Viral dsRNA is known to induce type I IFNs through three main systems: an endosomal pathway involving Toll-like receptor 3 (TLR3) and TIR domain-containing adaptor protein inducing IFNβ (TRIF); a mitochondrial pathway through RIG-I or MDA5 and mitochondrial antiviral signalling protein (MAVS; also known as IPS1, VISA and CARDIF); and a cytosolic RNA-activated protein kinase (PKR) pathway. However, TRIF-deficient cells have a more severely attenuated IFN response to polyinosinic–polycytidylic acid (polyI:C; a synthetic mimic of viral dsRNA) than TLR3-deficient cells, which indicates the possibility of a TLR3-independent, TRIF-dependent sensor.

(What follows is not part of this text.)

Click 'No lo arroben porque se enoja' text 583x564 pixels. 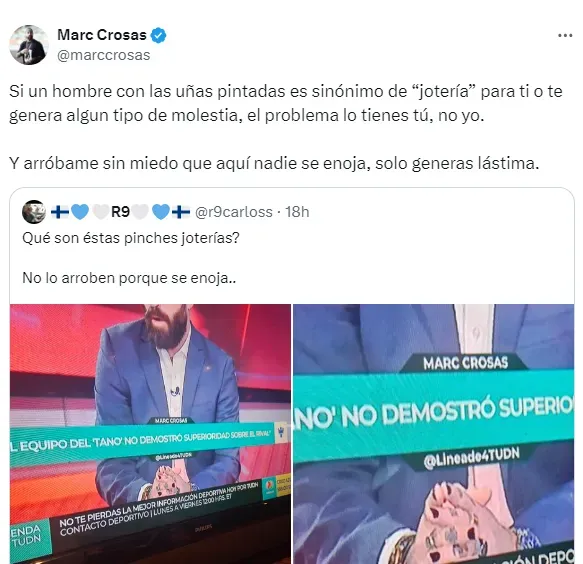[129, 278]
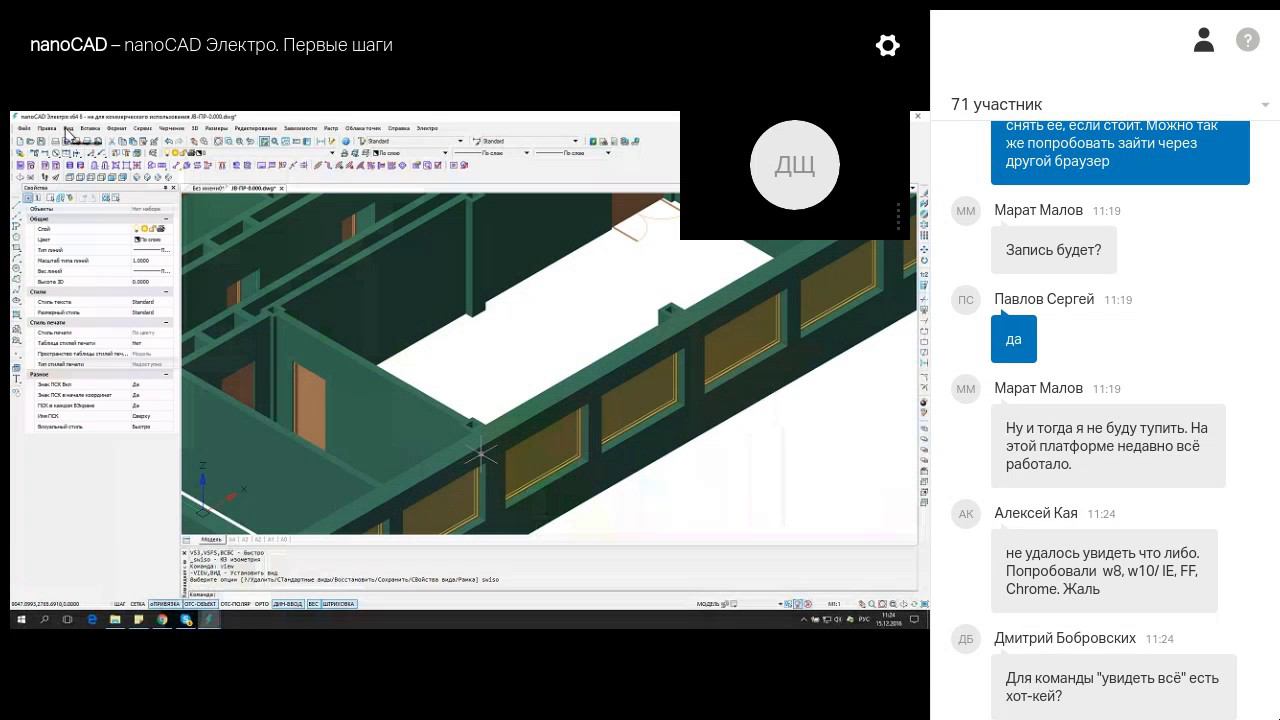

The authors identified three members of the DExD/H helicase family (of which RIG-I is a member) — DDX1, DDX21 and DHX36 — that could be purified with polyI:C in cultured D2SC cells (immature dendritic cells). To investigate the potential role of these helicases in recognizing dsRNA, they established stable D2SC cell lines in which the expression of DDX1, DDX21, DHX36, RIG-I, TRIF, MAVS, TLR3 or MDA5 was knocked down. The results showed that DDX1, DDX21, DHX36 and TRIF have a role in sensing both short and long polyI:C in D2SC cells; RIG-I–MAVS preferentially senses short polyI:C, whereas MDA5–MAVS preferentially senses long polyI:C; and TLR3 senses extracellular but not intracellular polyI:C (which is consistent with its endosomal localization). The roles of the helicases and TRIF in sensing viral dsRNA were confirmed in response to influenza A virus and reovirus.